SCU Staff Directory
Dr Alana Gall
PhD (CDU)
Current Appointment: Postdoctoral Research Fellow
Organisational Unit: National Centre for Naturopathic Medicine
Email: alana.gall@scu.edu.au
Location: Lismore Campus
Campus: Lismore
Personal Website
Alana is a Pakana (Tasmanian Aboriginal) woman from the north-east coast of lutruwita (Tasmania), and more recently, the Bass Strait Islands of Cape Barren and Flinders Island. Alana is a Postdoctoral Research Fellow in the National Cnetre for Naturopathic Medicine. She is developing a research program that will centre around First Nations Australians traditional medicines and healing practices, aiming to protect and preserve these medicines for future generations, and improve accessibility for all First Nations communities across Australia. Alana is passionate about Indigenous peoples' holistic health and wellbeing, globally. She believes that the wellbeing and identity of Indigenous peoples are strongly centred around strong connections to Country/land, culture, spirituality and each other.

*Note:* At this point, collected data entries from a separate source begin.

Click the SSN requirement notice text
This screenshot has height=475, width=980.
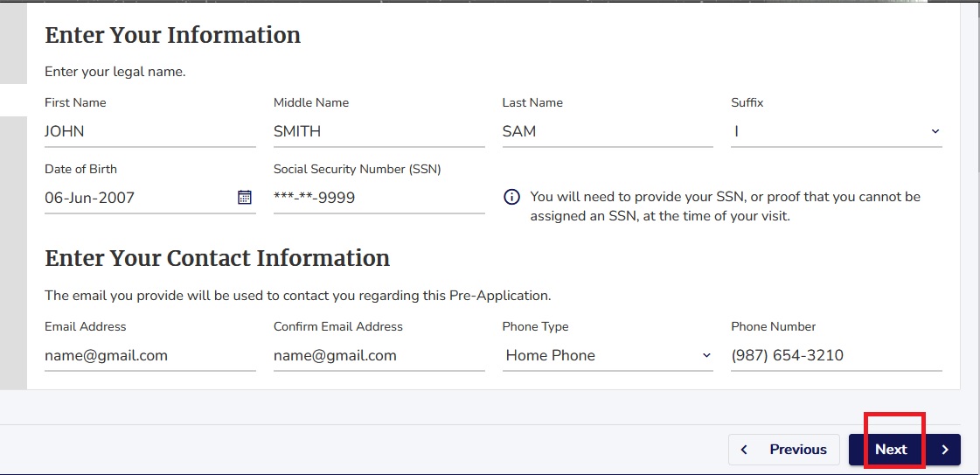point(725,206)
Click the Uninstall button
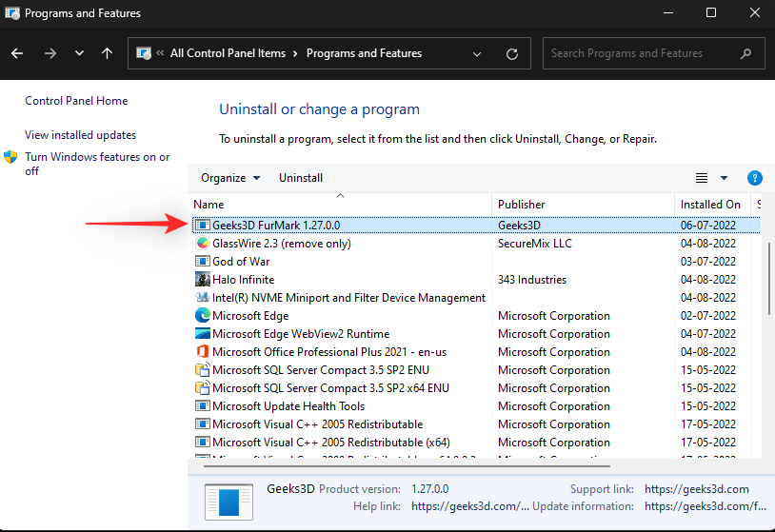The width and height of the screenshot is (775, 532). tap(301, 178)
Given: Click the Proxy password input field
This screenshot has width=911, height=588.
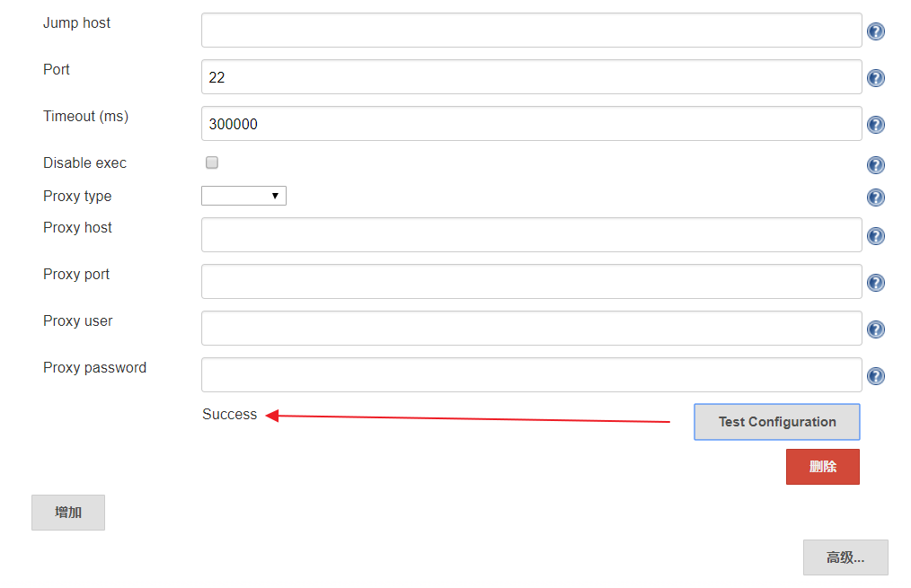Looking at the screenshot, I should click(531, 375).
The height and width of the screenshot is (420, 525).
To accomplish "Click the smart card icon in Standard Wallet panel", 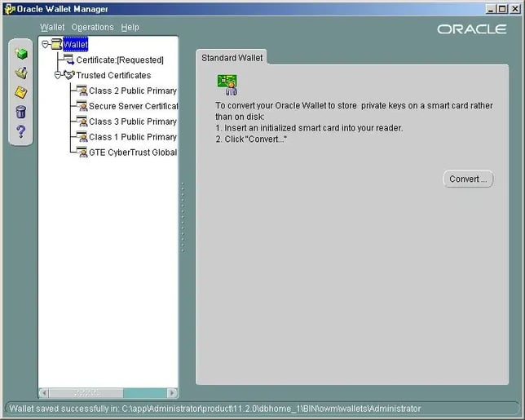I will point(226,84).
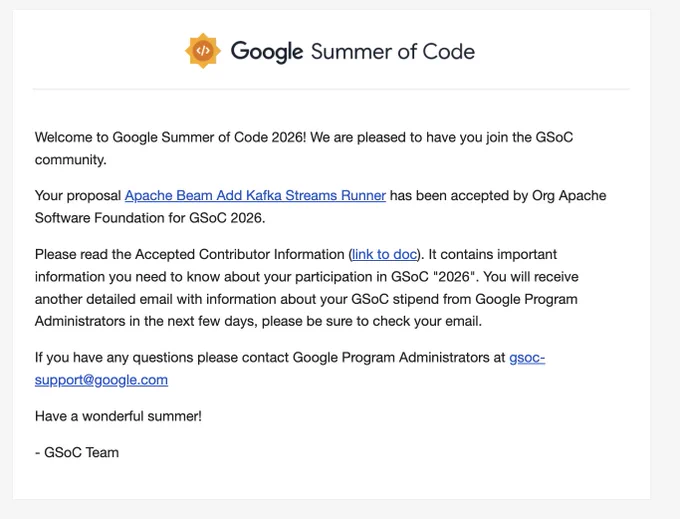Click the words 'Your proposal'
This screenshot has height=519, width=680.
tap(78, 196)
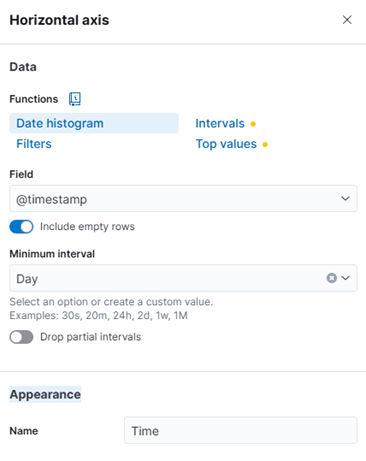Click the Day text in Minimum interval box
The image size is (366, 461).
[27, 279]
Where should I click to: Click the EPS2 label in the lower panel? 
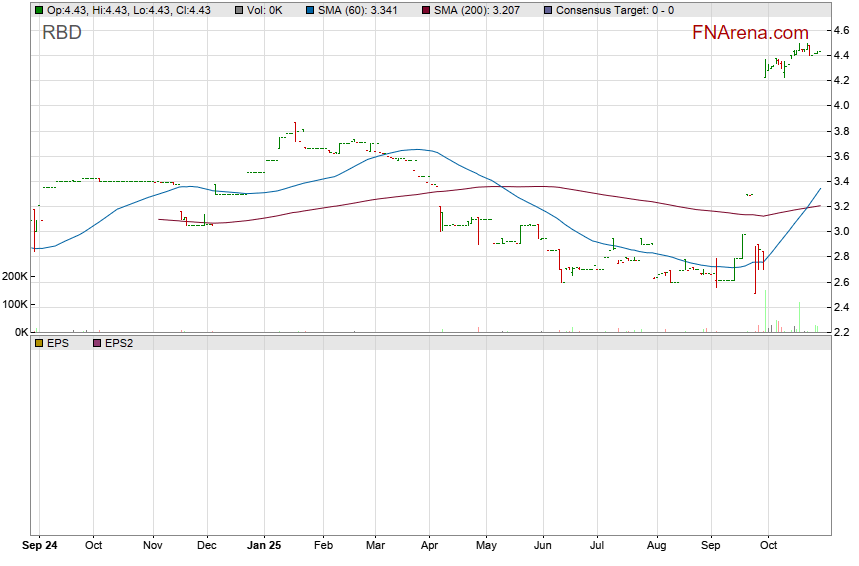pos(119,343)
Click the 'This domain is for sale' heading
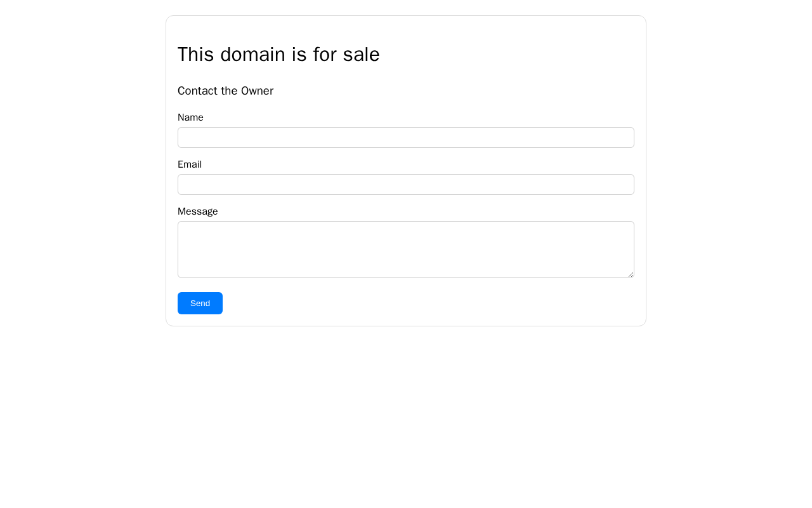Viewport: 812px width, 508px height. pos(278,55)
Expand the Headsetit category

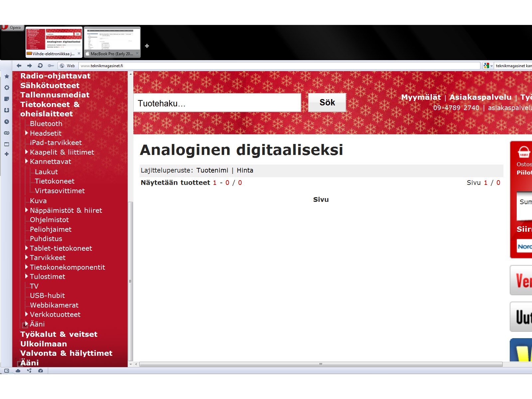point(27,133)
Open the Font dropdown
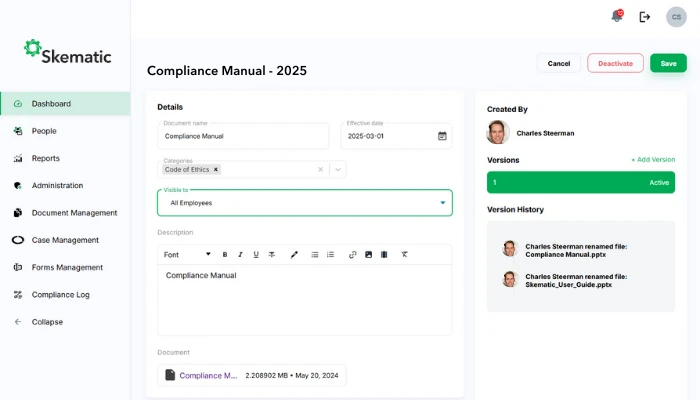This screenshot has width=700, height=400. [187, 254]
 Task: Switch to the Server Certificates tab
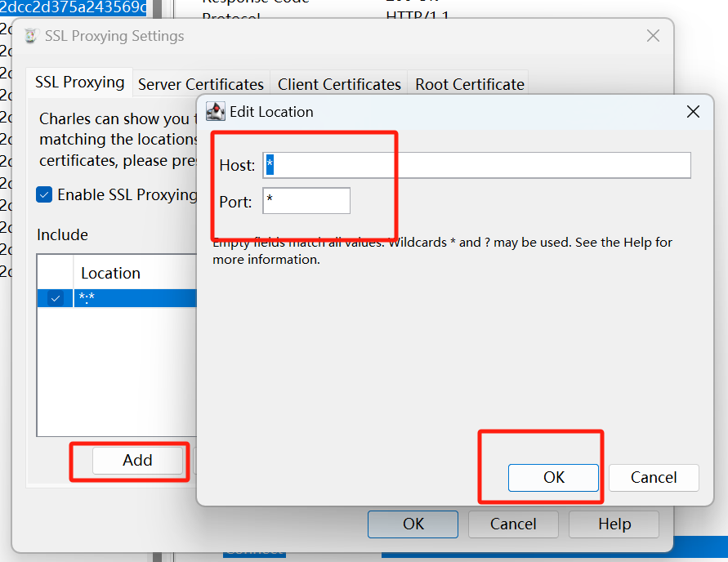[200, 84]
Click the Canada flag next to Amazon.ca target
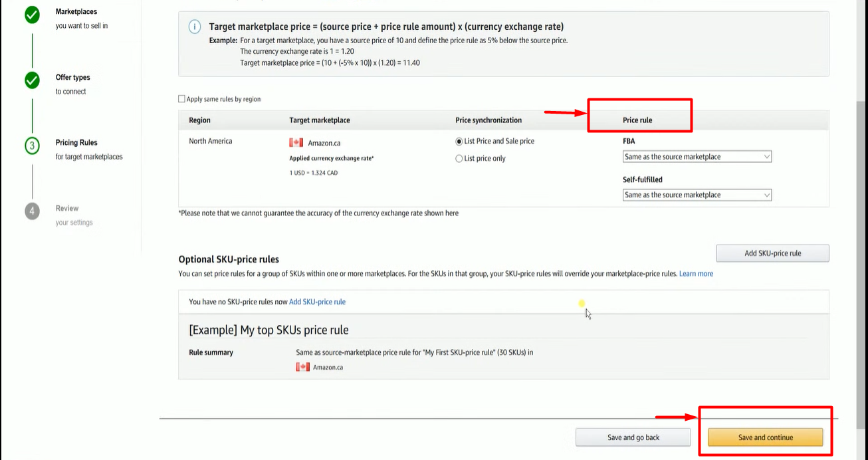 (x=296, y=142)
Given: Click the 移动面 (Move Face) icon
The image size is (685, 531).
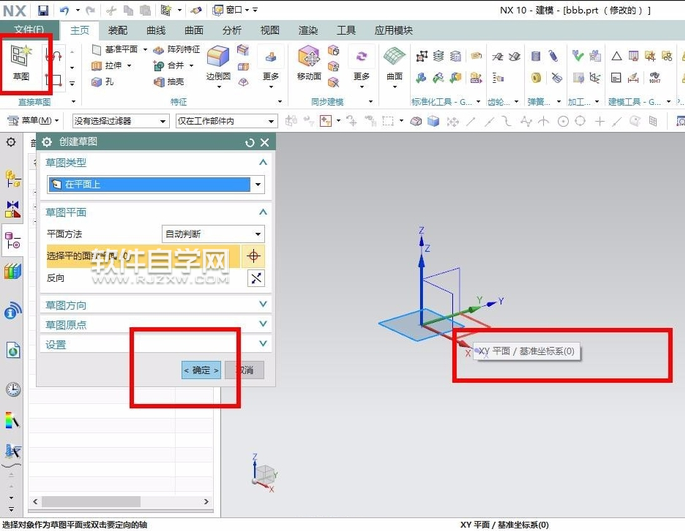Looking at the screenshot, I should pos(309,60).
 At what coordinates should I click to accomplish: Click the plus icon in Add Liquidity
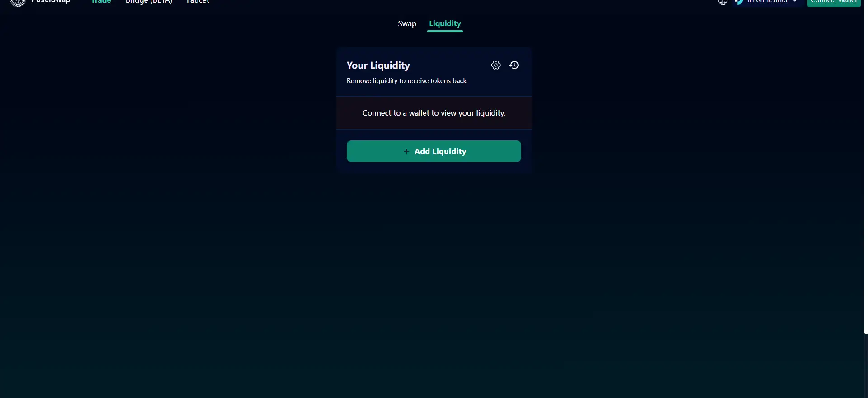click(406, 151)
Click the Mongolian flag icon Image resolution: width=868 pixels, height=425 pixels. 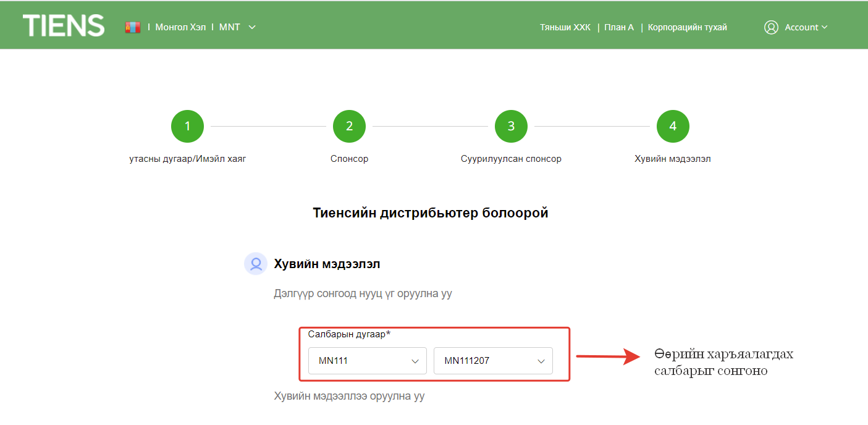[x=133, y=27]
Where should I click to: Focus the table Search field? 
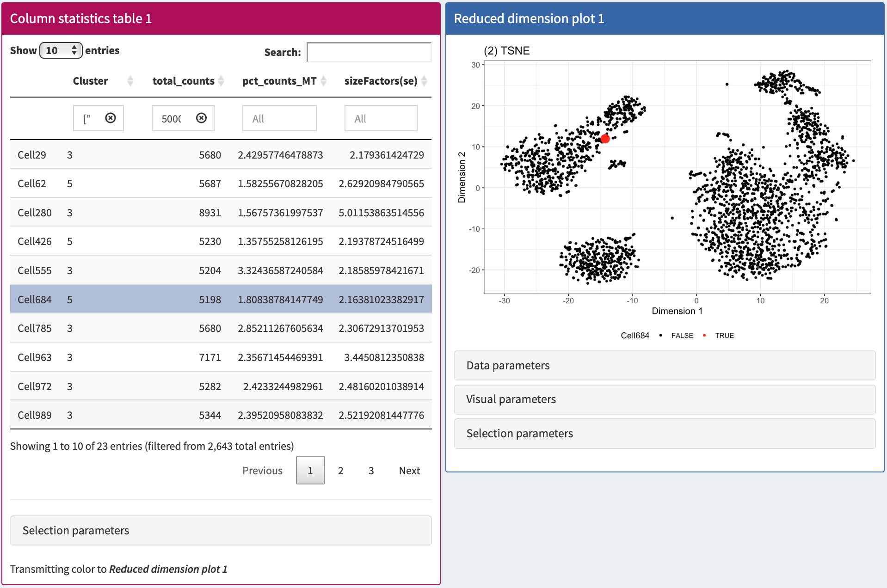click(x=369, y=52)
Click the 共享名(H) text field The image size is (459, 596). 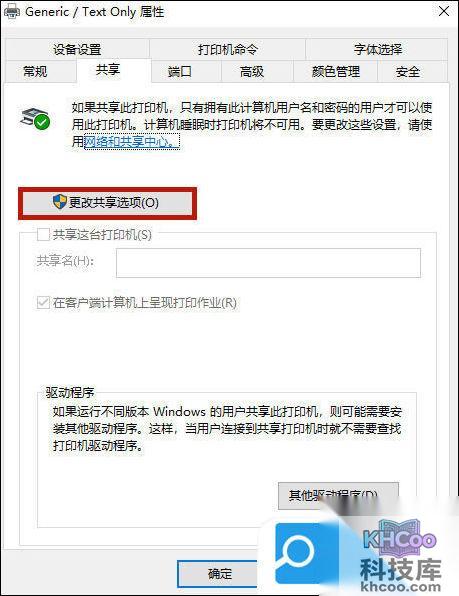click(268, 263)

She has over eleven years’ experience in research, research translation, community engagement, health education and clinical consultation. She has a background in Nutritional Medicine and completed a Master by Research with a focus on Traditional, Complementary and Integrative Medicine use by Aboriginal and Torres Strait Islander cancer patients and, more specifically, the disclosure of this use to their cancer healthcare professionals, and completed her PhD titled “Exploring Wellbeing from Indigenous Perspectives”. Her work focussed primarily on wellbeing for Aboriginal and Torres Strait Islander peoples, but also included a focus on the domains of wellbeing for Indigenous peoples in Canada, Aotearoa (New Zealand) and the United States. Alana's work is grounded in decolonising research approaches, including Indigenist research methods with a strengths-based focus.
Alana has strong experience in qualitative methodologies, data analysis and syntheses. She has extensive experience with Indigenist and decolonising methodologies, with a focus on strengths-based approaches that privilege the voices of First Nations peoples. She pioneered the use of individual yarns with a think-aloud component, called ‘think-aloud yarns’, that explored the suitability and acceptability of the think-aloud method with First Nations peoples (under peer review), and provided the face and content validity of draft statements for a wellbeing measure under development. She has experience with Traditional Indigenous medicine, both academically and within the education space, and this is the focus of her current research fellowship. Alana has an extensive and broad knowledge in First Nations health, wellbeing, Traditional Indigenous medicines and foods, qualitative, Indigenist and decolonising methodologies and methods.